• _STATED GOAL_:
Copy the lines of the listing below unchanged, from the line containing "Where should I click to: Select" through the line containing "Looking at the screenshot, I should 588,924.", with both of those lines included.

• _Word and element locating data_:
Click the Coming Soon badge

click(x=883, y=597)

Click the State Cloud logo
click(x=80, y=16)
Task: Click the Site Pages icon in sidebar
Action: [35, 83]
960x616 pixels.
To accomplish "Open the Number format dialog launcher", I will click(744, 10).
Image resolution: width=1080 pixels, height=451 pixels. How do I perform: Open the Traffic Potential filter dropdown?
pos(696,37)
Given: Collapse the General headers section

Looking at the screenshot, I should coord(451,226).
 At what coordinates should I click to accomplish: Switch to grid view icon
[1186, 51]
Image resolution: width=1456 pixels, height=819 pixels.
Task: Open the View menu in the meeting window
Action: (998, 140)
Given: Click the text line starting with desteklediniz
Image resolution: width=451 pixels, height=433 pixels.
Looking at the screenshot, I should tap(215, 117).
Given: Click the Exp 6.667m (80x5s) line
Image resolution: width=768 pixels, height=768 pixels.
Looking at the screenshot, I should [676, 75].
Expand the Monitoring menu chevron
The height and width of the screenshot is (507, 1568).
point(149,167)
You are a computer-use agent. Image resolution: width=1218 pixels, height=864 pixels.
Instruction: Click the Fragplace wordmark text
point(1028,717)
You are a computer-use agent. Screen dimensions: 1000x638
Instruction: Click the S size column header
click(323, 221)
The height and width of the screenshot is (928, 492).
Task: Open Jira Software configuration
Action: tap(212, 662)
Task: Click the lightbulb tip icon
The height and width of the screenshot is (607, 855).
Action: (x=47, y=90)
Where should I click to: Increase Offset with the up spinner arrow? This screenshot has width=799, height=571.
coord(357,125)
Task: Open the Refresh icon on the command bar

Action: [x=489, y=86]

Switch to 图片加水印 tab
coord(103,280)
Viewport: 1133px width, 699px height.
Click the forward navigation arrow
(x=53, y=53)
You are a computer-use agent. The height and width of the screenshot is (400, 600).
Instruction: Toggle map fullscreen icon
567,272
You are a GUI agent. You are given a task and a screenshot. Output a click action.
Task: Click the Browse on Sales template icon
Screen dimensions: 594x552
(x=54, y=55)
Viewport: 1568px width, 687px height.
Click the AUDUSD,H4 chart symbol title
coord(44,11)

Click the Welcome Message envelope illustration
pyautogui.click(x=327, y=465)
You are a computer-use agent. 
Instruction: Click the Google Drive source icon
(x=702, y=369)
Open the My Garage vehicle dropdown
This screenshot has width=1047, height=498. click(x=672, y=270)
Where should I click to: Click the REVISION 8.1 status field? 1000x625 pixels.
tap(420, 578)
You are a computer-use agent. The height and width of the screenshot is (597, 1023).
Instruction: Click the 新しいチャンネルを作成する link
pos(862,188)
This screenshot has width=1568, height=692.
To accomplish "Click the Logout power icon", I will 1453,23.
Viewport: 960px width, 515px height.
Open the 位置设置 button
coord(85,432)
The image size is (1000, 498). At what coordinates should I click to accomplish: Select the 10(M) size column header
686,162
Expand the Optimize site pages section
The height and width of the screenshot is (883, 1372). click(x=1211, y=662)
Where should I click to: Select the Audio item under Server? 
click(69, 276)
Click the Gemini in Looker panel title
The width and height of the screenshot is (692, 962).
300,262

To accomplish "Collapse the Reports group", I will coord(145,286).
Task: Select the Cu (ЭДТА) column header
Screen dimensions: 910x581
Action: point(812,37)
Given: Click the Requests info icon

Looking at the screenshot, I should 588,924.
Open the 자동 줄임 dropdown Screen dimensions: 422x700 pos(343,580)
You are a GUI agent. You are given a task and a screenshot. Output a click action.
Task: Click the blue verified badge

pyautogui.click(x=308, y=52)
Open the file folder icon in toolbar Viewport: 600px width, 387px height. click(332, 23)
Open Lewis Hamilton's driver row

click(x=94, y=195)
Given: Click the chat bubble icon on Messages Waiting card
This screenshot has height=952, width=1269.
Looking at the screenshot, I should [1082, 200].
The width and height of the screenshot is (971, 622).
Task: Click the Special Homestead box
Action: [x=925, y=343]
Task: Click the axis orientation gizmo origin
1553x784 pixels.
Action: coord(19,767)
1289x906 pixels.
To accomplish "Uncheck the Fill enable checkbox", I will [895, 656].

• _SOLUTION_:
Where should I click to: Select the Audio item under Server? 
click(69, 276)
Click the Gemini in Looker panel title
The width and height of the screenshot is (692, 962).
300,262

To accomplish "Collapse the Reports group", I will coord(145,286).
Task: Select the Cu (ЭДТА) column header
Screen dimensions: 910x581
Action: point(812,37)
Given: Click the Requests info icon

Looking at the screenshot, I should 588,924.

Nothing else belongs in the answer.